Explore the Peace Tower
At a height of nearly 98 metres, the Peace Tower is the dominant feature on Parliament Hill, and probably the most widely recognized symbol of Canada after the flag.
Soar over the Peace Tower
Enjoy the breathtaking aerial images of the Centre Block, the Peace Tower, the grounds of Parliament Hill and the Ottawa River.
Changing of the Peace Tower flag
The Peace Tower flag is changed each day from Monday to Friday and on days when it is flown at half mast. The flag is not changed on statutory holidays or during poor weather.

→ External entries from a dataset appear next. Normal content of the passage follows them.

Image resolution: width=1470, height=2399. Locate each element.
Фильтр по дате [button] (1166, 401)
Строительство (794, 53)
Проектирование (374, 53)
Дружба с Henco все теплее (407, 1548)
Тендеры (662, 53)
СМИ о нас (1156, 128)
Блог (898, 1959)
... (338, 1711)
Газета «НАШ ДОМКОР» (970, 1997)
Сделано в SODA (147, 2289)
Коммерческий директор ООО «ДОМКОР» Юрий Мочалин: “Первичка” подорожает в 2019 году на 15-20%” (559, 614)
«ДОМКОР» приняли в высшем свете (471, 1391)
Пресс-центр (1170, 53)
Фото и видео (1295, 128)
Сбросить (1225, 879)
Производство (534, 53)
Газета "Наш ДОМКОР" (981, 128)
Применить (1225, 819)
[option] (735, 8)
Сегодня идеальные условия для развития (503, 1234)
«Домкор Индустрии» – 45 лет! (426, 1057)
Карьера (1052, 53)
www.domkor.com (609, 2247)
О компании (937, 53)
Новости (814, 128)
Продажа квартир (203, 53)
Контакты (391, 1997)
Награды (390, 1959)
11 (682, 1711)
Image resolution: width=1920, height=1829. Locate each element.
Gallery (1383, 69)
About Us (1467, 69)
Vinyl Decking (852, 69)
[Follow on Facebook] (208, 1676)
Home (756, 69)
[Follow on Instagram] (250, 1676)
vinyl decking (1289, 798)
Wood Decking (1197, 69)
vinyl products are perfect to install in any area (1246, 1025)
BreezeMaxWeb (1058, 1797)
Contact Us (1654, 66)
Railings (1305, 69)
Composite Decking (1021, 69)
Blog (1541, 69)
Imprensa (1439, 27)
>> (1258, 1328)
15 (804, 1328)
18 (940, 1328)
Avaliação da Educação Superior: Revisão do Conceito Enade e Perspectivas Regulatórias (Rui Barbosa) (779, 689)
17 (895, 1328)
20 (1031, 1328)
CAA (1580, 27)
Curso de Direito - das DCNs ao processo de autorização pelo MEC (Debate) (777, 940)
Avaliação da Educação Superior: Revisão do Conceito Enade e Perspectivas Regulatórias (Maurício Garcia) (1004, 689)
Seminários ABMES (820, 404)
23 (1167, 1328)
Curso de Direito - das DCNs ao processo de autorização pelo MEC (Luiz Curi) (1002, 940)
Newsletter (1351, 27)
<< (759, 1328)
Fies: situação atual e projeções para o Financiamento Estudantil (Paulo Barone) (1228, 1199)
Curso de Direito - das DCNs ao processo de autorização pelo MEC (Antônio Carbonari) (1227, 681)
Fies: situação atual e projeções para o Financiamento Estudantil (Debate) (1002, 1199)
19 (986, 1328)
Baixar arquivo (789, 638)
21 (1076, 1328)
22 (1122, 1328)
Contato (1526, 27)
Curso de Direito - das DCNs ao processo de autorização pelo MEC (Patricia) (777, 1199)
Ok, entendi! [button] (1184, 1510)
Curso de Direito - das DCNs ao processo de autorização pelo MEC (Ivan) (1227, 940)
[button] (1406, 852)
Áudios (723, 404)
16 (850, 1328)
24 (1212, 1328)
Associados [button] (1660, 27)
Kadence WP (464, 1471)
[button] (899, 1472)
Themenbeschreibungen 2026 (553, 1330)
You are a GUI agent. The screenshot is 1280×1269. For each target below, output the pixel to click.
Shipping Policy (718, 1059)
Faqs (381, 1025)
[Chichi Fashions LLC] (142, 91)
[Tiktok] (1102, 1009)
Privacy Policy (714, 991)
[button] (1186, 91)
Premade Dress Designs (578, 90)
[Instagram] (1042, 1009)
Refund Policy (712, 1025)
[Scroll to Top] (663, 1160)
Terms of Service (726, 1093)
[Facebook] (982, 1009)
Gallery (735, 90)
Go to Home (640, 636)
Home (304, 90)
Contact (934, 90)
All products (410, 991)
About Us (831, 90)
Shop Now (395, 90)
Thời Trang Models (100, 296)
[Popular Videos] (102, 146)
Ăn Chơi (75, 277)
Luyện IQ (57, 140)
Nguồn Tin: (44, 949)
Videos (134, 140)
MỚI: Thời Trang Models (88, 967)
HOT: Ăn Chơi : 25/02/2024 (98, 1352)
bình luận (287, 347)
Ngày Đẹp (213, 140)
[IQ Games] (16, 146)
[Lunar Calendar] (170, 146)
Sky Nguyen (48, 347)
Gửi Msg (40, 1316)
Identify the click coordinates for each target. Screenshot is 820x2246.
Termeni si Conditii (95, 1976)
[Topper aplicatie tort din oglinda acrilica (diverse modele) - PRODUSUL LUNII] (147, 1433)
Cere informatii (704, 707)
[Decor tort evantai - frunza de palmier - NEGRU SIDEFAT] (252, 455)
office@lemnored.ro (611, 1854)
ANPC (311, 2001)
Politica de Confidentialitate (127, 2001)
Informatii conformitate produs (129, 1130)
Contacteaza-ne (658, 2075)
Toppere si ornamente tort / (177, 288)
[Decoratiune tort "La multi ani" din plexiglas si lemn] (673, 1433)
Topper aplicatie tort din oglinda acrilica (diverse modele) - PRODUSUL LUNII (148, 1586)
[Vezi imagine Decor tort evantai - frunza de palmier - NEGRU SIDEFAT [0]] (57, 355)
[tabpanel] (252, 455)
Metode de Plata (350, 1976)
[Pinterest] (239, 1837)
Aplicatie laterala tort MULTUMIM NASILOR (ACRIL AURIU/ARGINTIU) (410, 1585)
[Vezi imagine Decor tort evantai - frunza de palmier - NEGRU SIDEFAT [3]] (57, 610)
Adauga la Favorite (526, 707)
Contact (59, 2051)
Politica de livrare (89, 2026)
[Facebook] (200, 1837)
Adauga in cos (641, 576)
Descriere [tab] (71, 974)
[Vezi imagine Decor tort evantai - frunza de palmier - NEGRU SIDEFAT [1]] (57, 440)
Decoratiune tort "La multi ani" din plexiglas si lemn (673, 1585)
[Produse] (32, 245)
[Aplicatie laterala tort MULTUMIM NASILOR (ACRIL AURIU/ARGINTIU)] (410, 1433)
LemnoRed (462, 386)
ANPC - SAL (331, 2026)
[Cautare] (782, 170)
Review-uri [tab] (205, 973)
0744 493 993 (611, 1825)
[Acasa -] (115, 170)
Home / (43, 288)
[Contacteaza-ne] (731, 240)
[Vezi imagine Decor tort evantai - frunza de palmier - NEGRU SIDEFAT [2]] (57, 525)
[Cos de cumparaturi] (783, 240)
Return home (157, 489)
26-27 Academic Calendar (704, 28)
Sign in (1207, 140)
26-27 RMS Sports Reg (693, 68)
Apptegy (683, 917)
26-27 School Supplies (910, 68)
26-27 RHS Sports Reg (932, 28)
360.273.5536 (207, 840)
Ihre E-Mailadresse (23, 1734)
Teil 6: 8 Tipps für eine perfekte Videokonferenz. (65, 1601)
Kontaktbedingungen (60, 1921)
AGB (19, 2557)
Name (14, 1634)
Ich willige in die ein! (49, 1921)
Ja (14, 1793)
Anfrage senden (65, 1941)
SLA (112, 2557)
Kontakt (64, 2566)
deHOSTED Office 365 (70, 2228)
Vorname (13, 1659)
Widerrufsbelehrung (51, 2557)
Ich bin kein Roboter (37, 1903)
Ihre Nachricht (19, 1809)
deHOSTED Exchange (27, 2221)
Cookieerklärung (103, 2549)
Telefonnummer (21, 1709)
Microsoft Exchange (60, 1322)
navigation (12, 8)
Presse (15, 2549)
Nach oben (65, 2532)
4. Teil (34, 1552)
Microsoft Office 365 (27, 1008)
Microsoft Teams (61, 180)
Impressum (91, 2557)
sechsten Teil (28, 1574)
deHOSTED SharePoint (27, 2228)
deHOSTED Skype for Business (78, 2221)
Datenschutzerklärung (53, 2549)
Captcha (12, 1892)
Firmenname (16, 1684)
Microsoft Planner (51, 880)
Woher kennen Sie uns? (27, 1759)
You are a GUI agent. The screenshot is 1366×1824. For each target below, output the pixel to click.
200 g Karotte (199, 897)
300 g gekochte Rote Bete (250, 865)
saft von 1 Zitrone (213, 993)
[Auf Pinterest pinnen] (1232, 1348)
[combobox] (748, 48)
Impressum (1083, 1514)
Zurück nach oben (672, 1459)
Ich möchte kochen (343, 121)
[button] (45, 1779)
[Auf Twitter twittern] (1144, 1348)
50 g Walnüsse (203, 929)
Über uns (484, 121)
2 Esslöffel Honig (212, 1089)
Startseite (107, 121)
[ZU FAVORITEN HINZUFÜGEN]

Learn more about the Parliament Hill flags.
Peace Tower clock
In 1927, the Peace Tower clock was given to Canada by the United Kingdom. The gift marked the 60th anniversary of Canadian Confederation. The original clock no longer works and has since been replaced. However, visitors to the Peace Tower can view it on display in the Tower's observation deck.
There are four clock faces in total: one on each side of the Tower. The hour and minute hands of each face are run by an electric motor. Its controls are located ten storeys down the Tower on the master clock. The precise timing of the clock is kept by the National Research Council's atomic clock in Ottawa.
People are often interested to learn that the Tower's master clock cannot be set back. Therefore, at the end of Daylight Saving Time in autumn, a government employee halts the clock for a full hour overnight. In the spring, the hour hand is moved forward one hour. Its chimes are temporarily disconnected to prevent them from ringing during the process.
Peace Tower carillon
The Peace Tower carillon is one of the oldest and finest carillons in North America. It includes 53 bells and weighs 54 tonnes. These bells range in weight from 10,090 kilograms to only 4.5 kilograms. The bourdon is the largest and heaviest bell and plays the low note E. The smallest and lightest bell plays the A—four and a half octaves higher! The sound you hear each hour is made by the bourdon.
A carillon is played from a large keyboard—similar to an organ. The person who plays the bells is called a carillonneur. Carillonneurs play the bells by striking the keys with their fists. To play the larger bells, they must strike the keys with their feet. The bells do not actually swing. Instead, a clapper strikes each bell with the force that the carillonneur uses to strike the key.
The Peace Tower carillon was developed from the 17th century chiming clocks in Belgium and the Netherlands. Musicians from all over the world come to Ottawa to study this superbly tuned instrument.
Enjoy the carillon concerts and discover a unique musical experience.
The Memorial Chamber is a solemn room near the base of the Peace Tower. Built of marble, the room is dedicated to the Canadians who died in conflicts around the world.
The Chamber's stained glass windows show the journey of soldiers from the call of battle to the return home. The floor is made from stone collected from the battlefields of Europe: Ypres, Sommes, Vimy and Verdun, to name a few.
The Chamber contains a massive stone central altar. The altar is surrounded by seven altars that are made of stone and bronze. Each altar holds a different Book of Remembrance. These books contain the names of the more than 118,000 Canadians who fought and died in the service of Canada.
The Books are displayed open in glass cases. At 11 o'clock every morning, one page is turned in each book during a ceremony. The families and friends of Canada's fallen heroes can search the Books of Remembrance or contact the Memorial Chamber to learn when their loved one's name will be shown.
Learn more about the history of the Memorial Chamber.
The Memorial Chamber altars
To mark the 100th anniversary of the First World War, the six wooden altars in Parliament Hill's Memorial Chamber were replaced by ones made of stone and bronze. As well, to mark the 200th anniversary of the signing of the peace treaty that ended the War of 1812, a new Book of Remembrance and altar were added to the Memorial Chamber.
Watch the video to see the new altars and to hear the story of this sacred place.
Stone carvings of human and animal figures and ancient creatures stare down from the outer walls of the Peace Tower. Although commonly called gargoyles, these stonework figures are properly referred to by various other names—grotesques, reliefs and bosses—depending on the style in which they are carved.
The types of stone carvings on the Peace Tower are as follows:
- A grotesque is a fanciful human or animal figure that symbolizes the desire to fight the power of evil. Grotesques are characterized by their distorted, absurd or ugly features.
- A relief is any raised sculpture that is carved into a flat panel of material. The Peace Tower contains a number of sandstone panels—called friezes—into which these types of figures are engraved.
- A boss is an ornamental block carving. Bosses made from Wallace and Birmingham Buff sandstones can be found at the ends of mouldings and arches at the Peace Tower.
- A gargoyle is a decorative waterspout or eavestrough that is carved in the form of a human or animal figure. The purpose of gargoyles is to direct rain water away from the building and to ward off evil. There are four such non-functional sculptures, each approximately 2.5 metres long, on the Peace Tower.